Kamala Harris: Twitter Should Suspend Donald Trump

Kamala Harris: Twitter Should Suspend Donald Trump
President Donald Trump speaks to the press after arriving on Air Force One at Joint Base Andrews in Maryland, on Sept. 26, 2019, after returning from New York City. Saul Loeb/AFP/Getty Images
Matthew Vadum
Updated:

Democratic presidential candidate Kamala Harris said on Sept. 30 that Twitter should suspend President Donald Trump’s Twitter account for abusing his power by using it to criticize the so-called whistleblower whose complaint triggered an impeachment inquiry in Congress.

San Francisco-based Twitter, which runs the popular micro-blogging website of the same name, has been criticized, largely by conservatives, for suppressing their messages and for “shadowbanning,” or secretly hiding, tweets that company censors disfavor.

“The president’s tweets and his behaviors about this are just further evidence of the fact that he uses his power in a way that is designed to beat people down instead of lift people up,” the junior senator from California told CNN host Anderson Cooper.

Harris implied Trump has forfeited the right to defend himself against allegations made against him.

“Frankly, when you look at what he’s been tweeting today directed at the whistleblower, directed at so many people, you know, I, frankly, think that based on this and all we’ve seen him do before, including attacking members of Congress, that he, frankly, should be—his Twitter account should be suspended. I think there is plenty of new evidence to suggest that he is irresponsible with his words in a way that could result in harm to other people. And so the privilege of using those words in that way should probably be taken from him.”

The day of Harris’s statement, Trump did write on Twitter about the whistleblower, whose identity has still not been revealed.

He wrote, “The Fake Whistleblower complaint is not holding up. It is mostly about the call to the Ukrainian President which, in the name of transparency, I immediately released to Congress & the public. The Whistleblower knew almost nothing, its 2ND HAND description of the call is a fraud.”

He added in another tweet: “Rep. Adam Schiff illegally made up a FAKE & terrible statement, pretended it to be mine as the most important part of my call to the Ukrainian President, and read it aloud to Congress and the American people. It bore NO relationship to what I said on the call.
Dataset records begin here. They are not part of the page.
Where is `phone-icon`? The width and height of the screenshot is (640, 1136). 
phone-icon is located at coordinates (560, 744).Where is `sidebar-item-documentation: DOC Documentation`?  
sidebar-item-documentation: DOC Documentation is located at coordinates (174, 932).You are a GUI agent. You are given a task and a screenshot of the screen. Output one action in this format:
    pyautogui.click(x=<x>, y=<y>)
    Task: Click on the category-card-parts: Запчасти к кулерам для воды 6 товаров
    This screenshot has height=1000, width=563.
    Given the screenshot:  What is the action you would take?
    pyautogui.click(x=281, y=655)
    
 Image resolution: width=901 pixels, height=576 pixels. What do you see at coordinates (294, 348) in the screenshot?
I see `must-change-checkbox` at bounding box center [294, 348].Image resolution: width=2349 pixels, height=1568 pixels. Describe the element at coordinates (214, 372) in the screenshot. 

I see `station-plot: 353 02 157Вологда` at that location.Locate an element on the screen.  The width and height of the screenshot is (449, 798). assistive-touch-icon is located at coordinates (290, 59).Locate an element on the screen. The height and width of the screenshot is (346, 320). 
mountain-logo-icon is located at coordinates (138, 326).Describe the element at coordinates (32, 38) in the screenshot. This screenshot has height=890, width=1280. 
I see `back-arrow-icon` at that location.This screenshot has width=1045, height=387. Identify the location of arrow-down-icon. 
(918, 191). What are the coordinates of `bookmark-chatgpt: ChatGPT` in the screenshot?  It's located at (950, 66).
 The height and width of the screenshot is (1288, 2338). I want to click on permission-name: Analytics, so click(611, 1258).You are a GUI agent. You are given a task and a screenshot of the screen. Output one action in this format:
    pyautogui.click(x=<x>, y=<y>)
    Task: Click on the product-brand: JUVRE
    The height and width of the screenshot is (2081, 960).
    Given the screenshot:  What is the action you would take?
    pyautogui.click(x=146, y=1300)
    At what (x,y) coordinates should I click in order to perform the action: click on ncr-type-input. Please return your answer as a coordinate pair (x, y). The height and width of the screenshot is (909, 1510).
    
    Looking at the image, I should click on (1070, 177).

Arrest for Treason?”

Schiff, a California Democrat and chairman of the House Permanent Select Committee on Intelligence, read out at a hearing on Sept. 26 what he later admitted was an unflattering “parody” of Trump’s words during the call.

Harris’s complaints come after former Vice President Joe Biden’s presidential campaign demanded on Sept. 29 that major television networks stop booking Trump’s attorney Rudy Giuliani, accusing him of promoting “false, debunked conspiracy theories.”

“By giving him your air time, you are allowing him to introduce increasingly unhinged, unfounded and desperate lies into the national conversation,” Biden senior adviser Anita Dunn wrote in a letter obtained by Politico.

Dunn is the former Obama White House communications director who hailed the late Chinese dictator Mao Zedong as “one of the two people that I turn to most,” in a videotaped speech revealed by then-Fox News Channel host Glenn Beck in 2009.

Conservative author Raheem Kassam wrote his disapproval in a tweet on Oct. 1:

“Biden wants Giuliani banned from TV and Kamala wants Trump off Twitter. These aren’t just heavy handing (losing) campaign tactics. This is a preview of what their presidencies would [look] like. On the 70th anniversary of Chinese communism no less.”

The totalitarian People’s Republic of China was proclaimed on Oct. 1, 1949, after years of civil war.